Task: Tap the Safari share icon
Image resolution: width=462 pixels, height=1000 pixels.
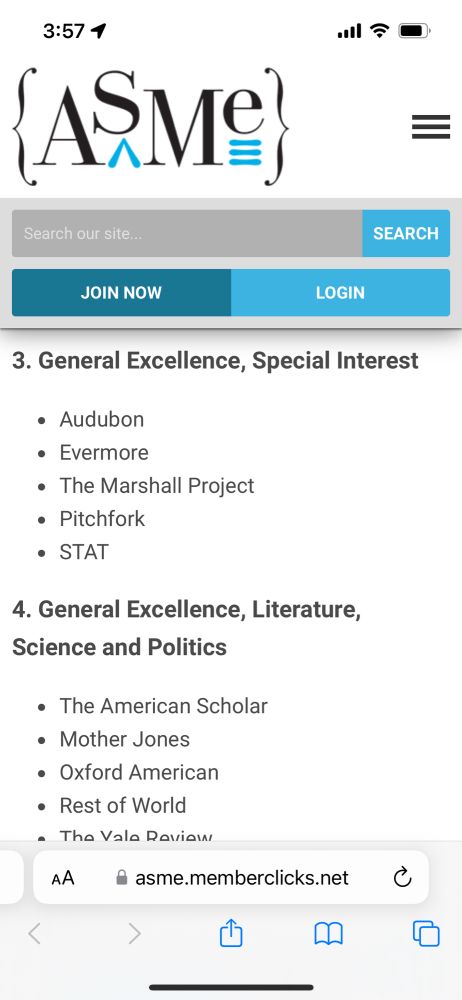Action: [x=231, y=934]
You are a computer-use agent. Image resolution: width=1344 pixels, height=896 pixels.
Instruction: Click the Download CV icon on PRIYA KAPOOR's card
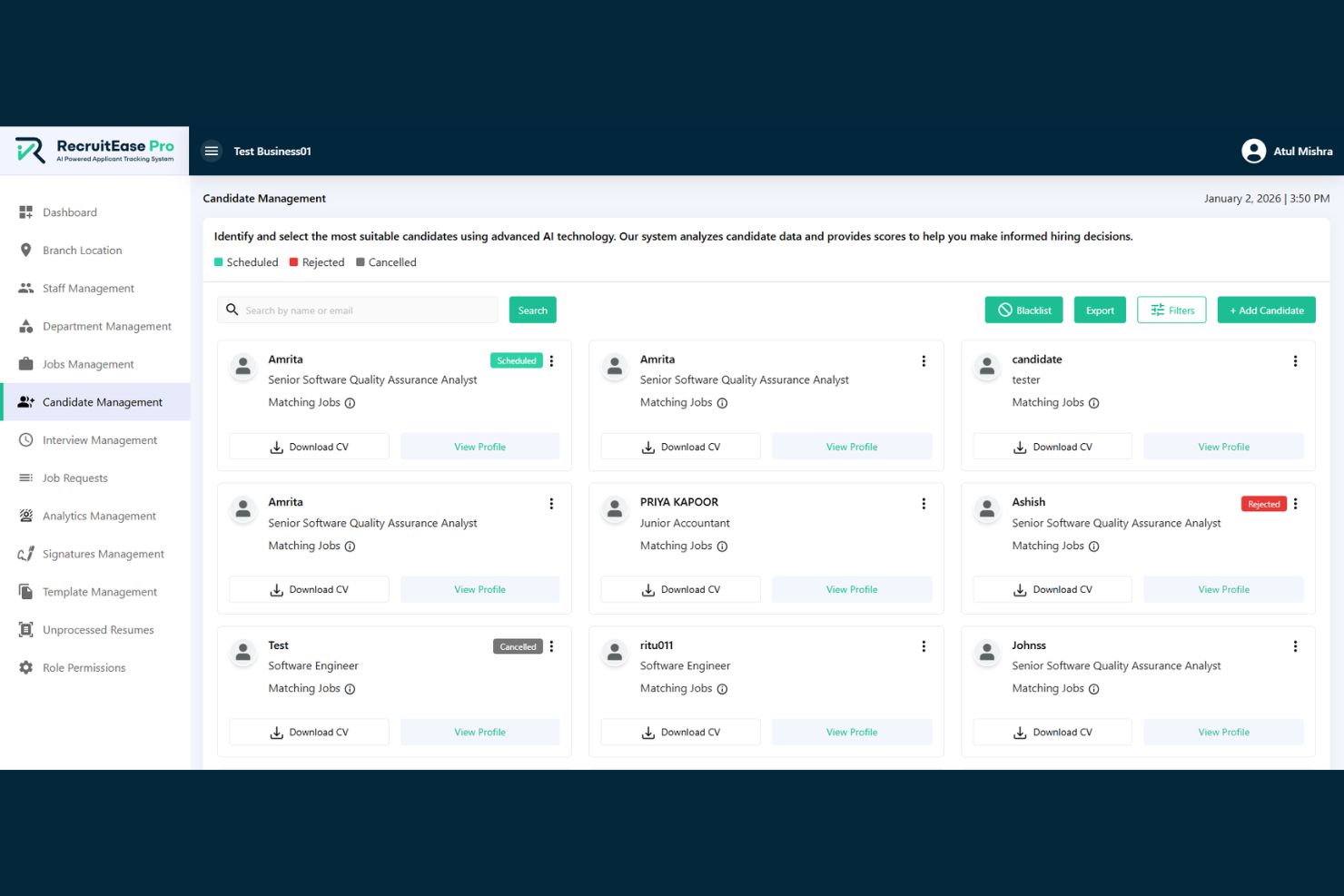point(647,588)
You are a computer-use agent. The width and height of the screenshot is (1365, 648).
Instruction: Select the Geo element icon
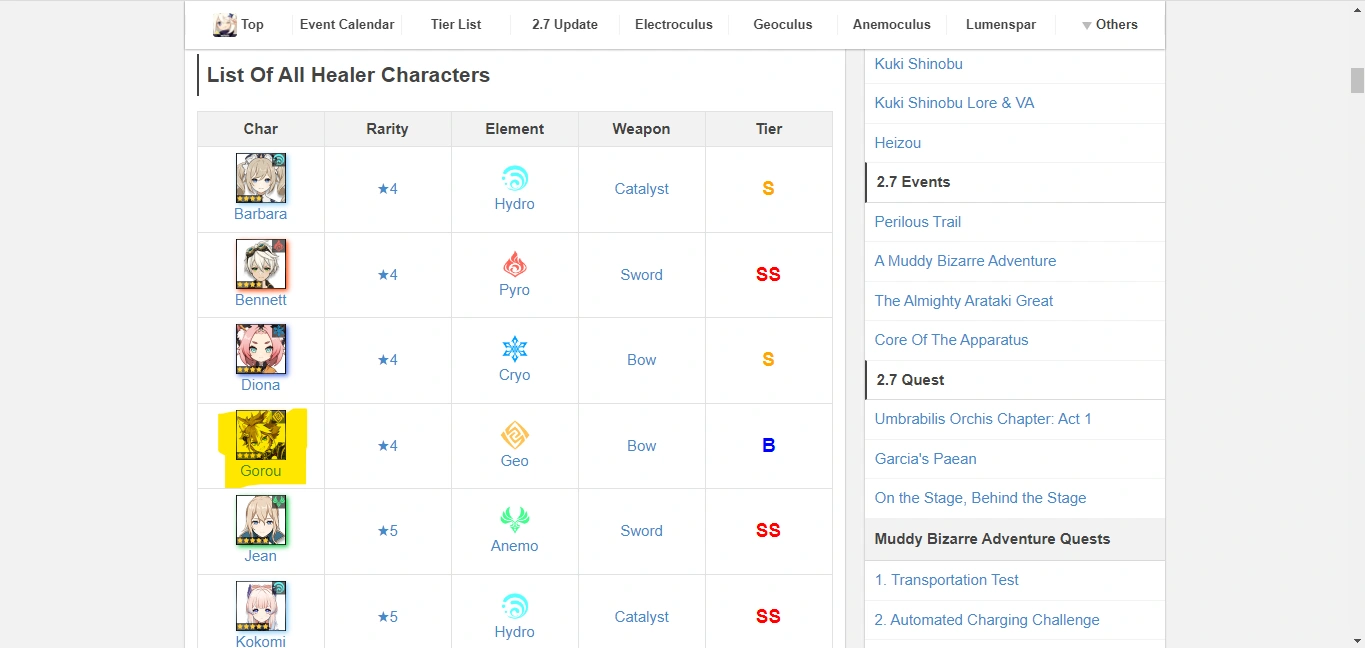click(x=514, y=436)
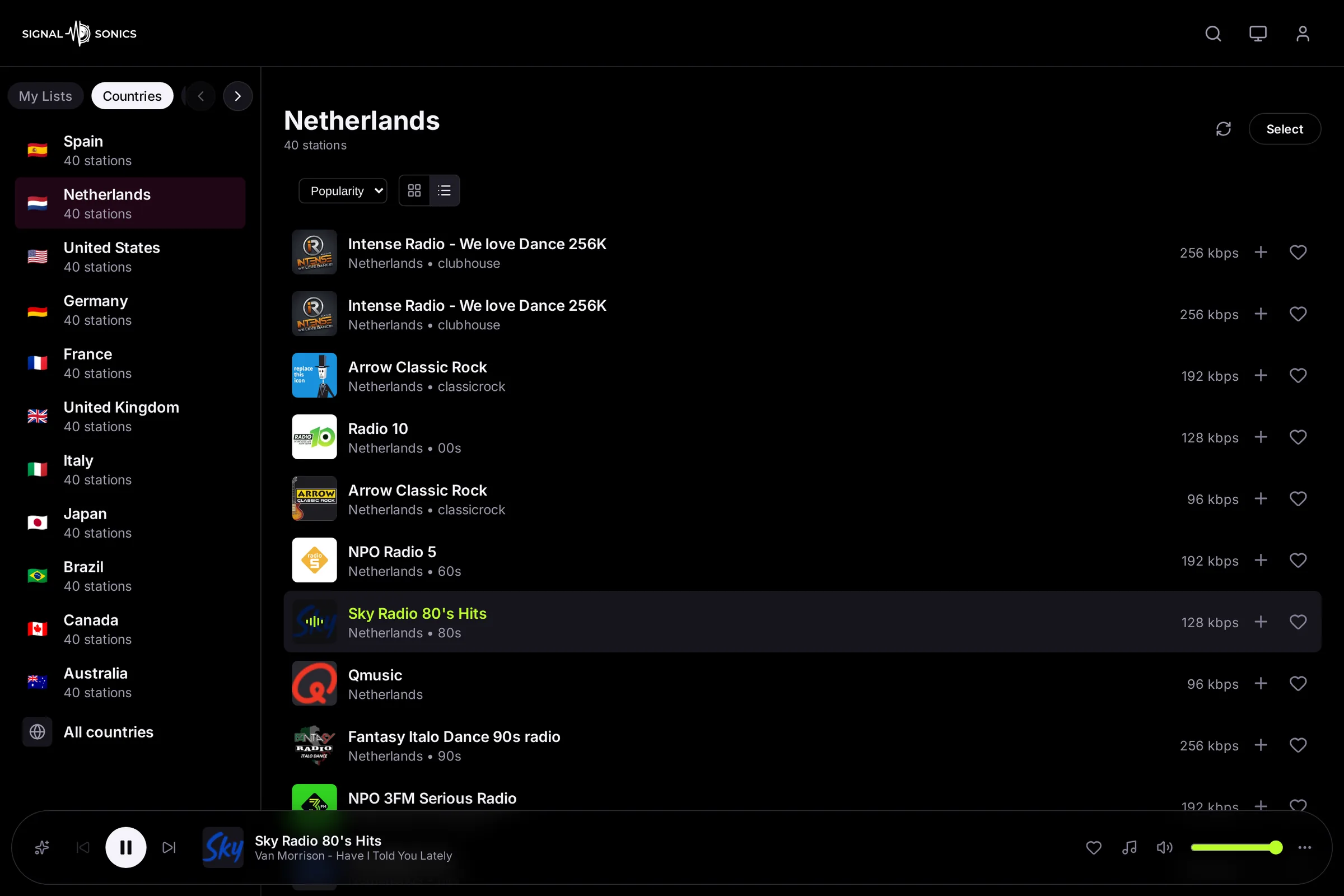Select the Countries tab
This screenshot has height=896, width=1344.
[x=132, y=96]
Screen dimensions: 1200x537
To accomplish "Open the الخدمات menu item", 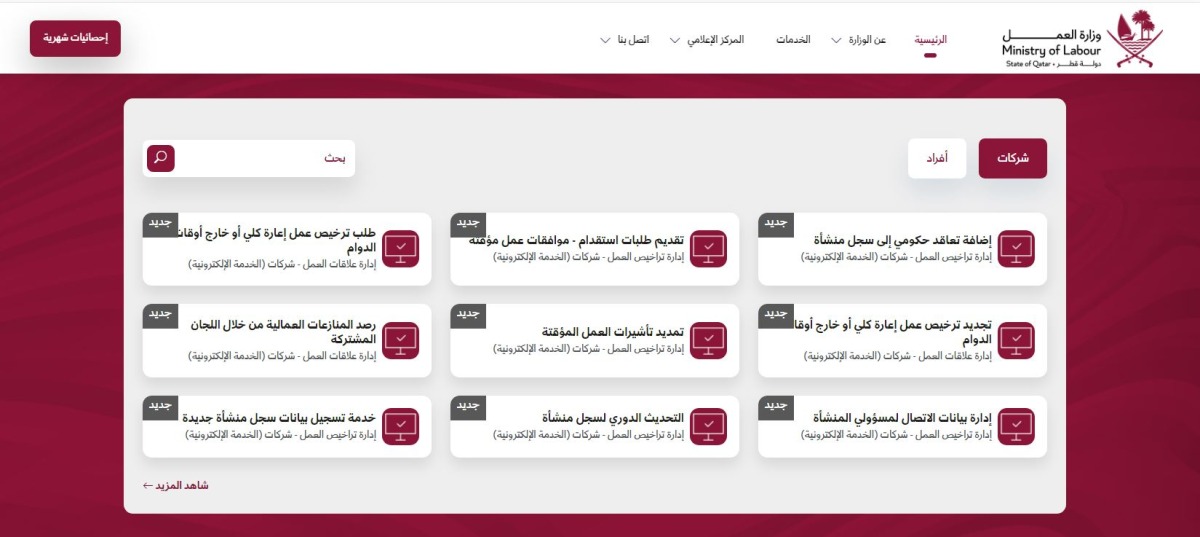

** WHAT YOU WILL DO **
All lines from the one containing "You are a computer-use agent. Image" through the final line of the entries above are to be copied exactly; the pictures are not.

** EXERCISE RESPONSE **
You are a computer-use agent. Image resolution: width=1344 pixels, height=896 pixels.
Instruction: Click the Download CV icon on PRIYA KAPOOR's card
point(647,588)
You are a computer-use agent. The width and height of the screenshot is (1365, 648).
Instruction: Select the Geo element icon
click(x=514, y=436)
Select the Countries tab
This screenshot has height=896, width=1344.
[x=132, y=96]
Screen dimensions: 1200x537
To accomplish "Open the الخدمات menu item", 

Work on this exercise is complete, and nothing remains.